P179 Comparative benefit-risk profile of induction and maintenance therapy with upadacitinib versus placebo in patients with moderately to severely active ulcerative colitis

Blumenstein, I.(1)*;Xuan, S.(2);Panaccione, R.(3);Baert, F.(4);Barreiro-de Acosta, M.(5);Ye, B.D.(6);Klaff, J.(2);Vladea, R.(2);Levy, G.(2);Holweg, C.T.J.(2);Sanchez Gonzalez, Y.(2);Dubinsky, M.C.(7);

(1)Goethe University Clinic, n/a, Frankfurt, Germany;(2)AbbVie Inc, n/a, North Chicago, United States;(3)University of Calgary, Department of Gastroenterology and Hepatology, Alberta, Canada;(4)AZ Delta, Department of Gastroenterology, Roeselare, Belgium;(5)University Hospital of Santiago de Compostela, Inflammatory Bowel Disease Unit, Galicia, Spain;(6)Asan Medical Centre- University of Ulsan College of Medicine, Department of Gastroenterology and Inflammatory Bowel Disease Center, Seoul, Korea- Republic Of;(7)Icahn School of Medicine at Mt. Sinai, Susan and Leonard Feinstein IBD Center, New York, United States;


Upadacitinib (UPA) demonstrated efficacy and safety as induction and maintenance therapy for ulcerative colitis (UC) in Phase 3 trials U-ACHIEVE (NCT02819635) and U-ACCOMPLISH (NCT03653026). This post-hoc analysis aims to characterise the benefit-risk profile of UPA induction and maintenance therapy vs placebo (PBO) in patients (pts) with moderately to severely active UC based on a number needed to treat/harm (NNT/NNH) analysis.

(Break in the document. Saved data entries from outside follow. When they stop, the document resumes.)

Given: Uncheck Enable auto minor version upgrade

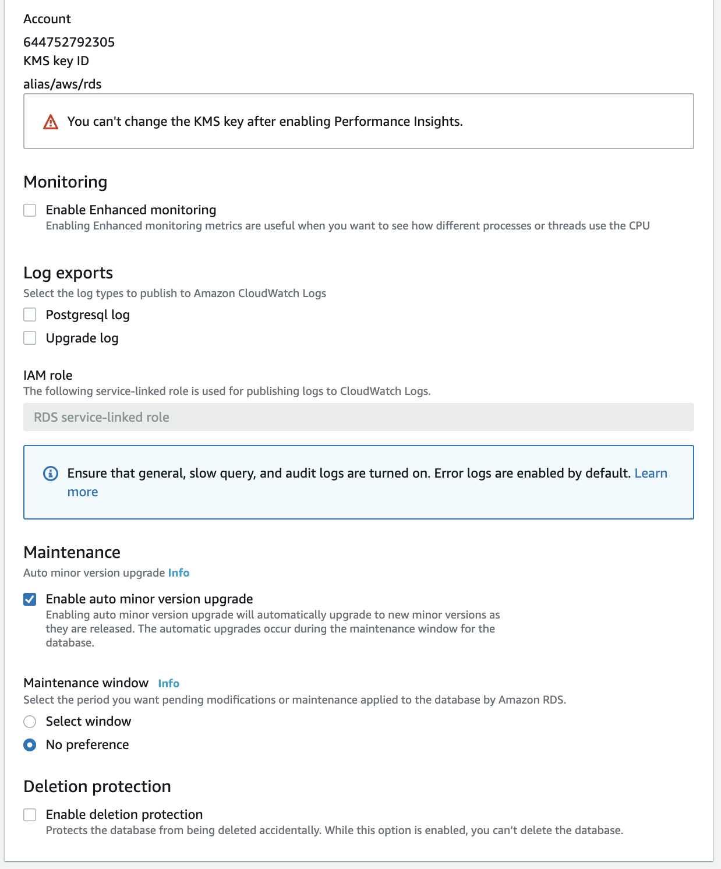Looking at the screenshot, I should tap(30, 599).
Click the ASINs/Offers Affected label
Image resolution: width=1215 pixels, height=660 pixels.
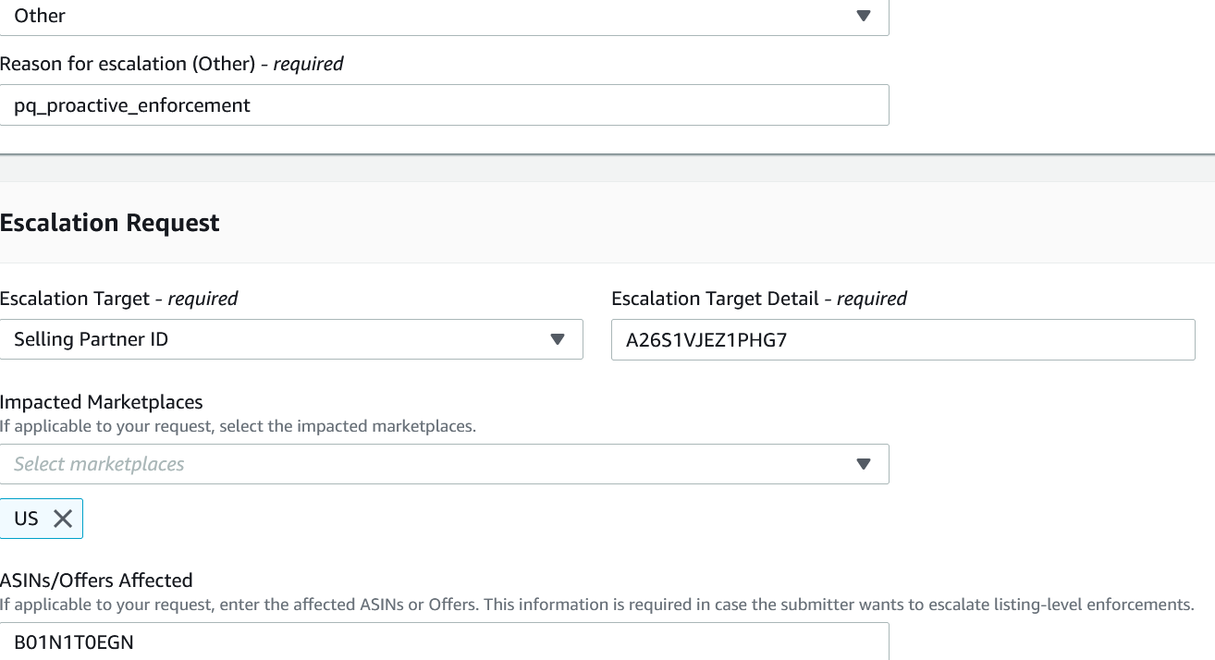tap(96, 581)
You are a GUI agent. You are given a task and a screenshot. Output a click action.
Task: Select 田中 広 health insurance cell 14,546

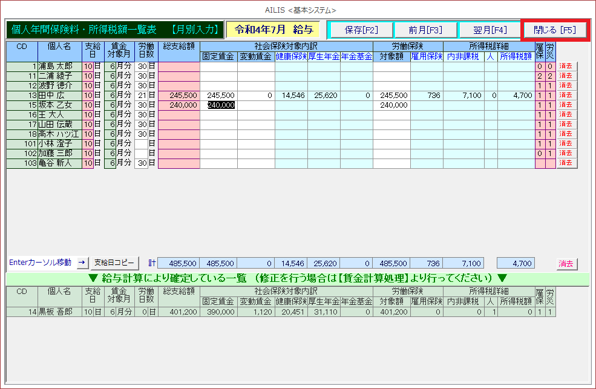click(291, 96)
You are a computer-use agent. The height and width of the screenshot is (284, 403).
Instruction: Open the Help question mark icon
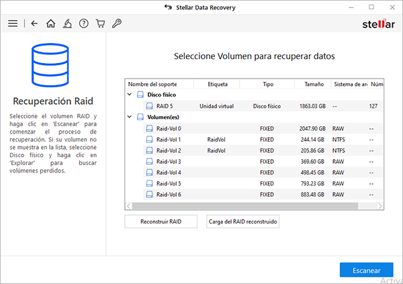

Efficacy and safety data from the pooled intention-to-treat population of U-ACHIEVE and U-ACCOMPLISH trials were included. Pts received UPA 45 mg (UPA45) once daily (QD) or PBO for 8 weeks (induction trials). Clinical responders (per Adapted Mayo score) at Week 8 of induction were re-randomised to receive UPA 15 mg (UPA15) or 30 mg (UPA30) QD, or PBO in the 52-week maintenance study. The primary efficacy endpoint was clinical remission per Adapted Mayo score. Secondary outcomes are listed in Table 1 and safety outcomes are listed in Table 2. N, percentages, and outcome differences compared by Z test were reported. NNT/NNH was calculated as the inverse of the difference in proportions achieving efficacy/safety outcomes for UPA vs PBO. Positive NNT values indicate greater efficacy and negative NNH values imply lower safety risk for UPA vs PBO.


A significantly greater proportion of pts achieved clinical remission at induction (UPA45 29.9% vs PBO 4.4%) and maintenance (UPA15 40.4%, UPA30 53.6% vs PBO 10.8%) with UPA vs PBO, as well as all secondary endpoints (all p<0.001; Table 1). The NNT for clinical remission at Week 8 was 4.0, ranging from 2.1 to 9.6 for secondary endpoints. At Week 52, the NNT for clinical remission was 2.4; NNTs for secondary endpoints ranged from 1.8 to 5.9 (Table 1). At Week 8, adverse events (AEs) were lower for worsening of UC for UPA45 vs PBO-treated pts and greater for creatine phosphokinase (CPK) elevation, acne, neutropenia, and lymphopenia (p≤0.01). At Week 52, AEs were lower for UPA15 and UPA30 vs PBO for worsening of UC, AEs leading to discontinuation (UPA15 only), and arthralgia (UPA30 only), and greater for CPK elevation, herpes zoster, hepatic disorder (UPA15 only), and neutropenia (UPA30 only) (p≤0.05; Table 2). All other AEs were similar between UPA and PBO. Among the safety outcomes significantly different between UPA and PBO, the NNH for UPA vs PBO ranged from –16.1 to 25.6 (Table 2).


This post-hoc Phase 3 analysis demonstrates greater efficacy and generally comparable safety of UPA vs PBO, indicating a favourable benefit-risk profile for UPA in pts with moderately to severely active UC.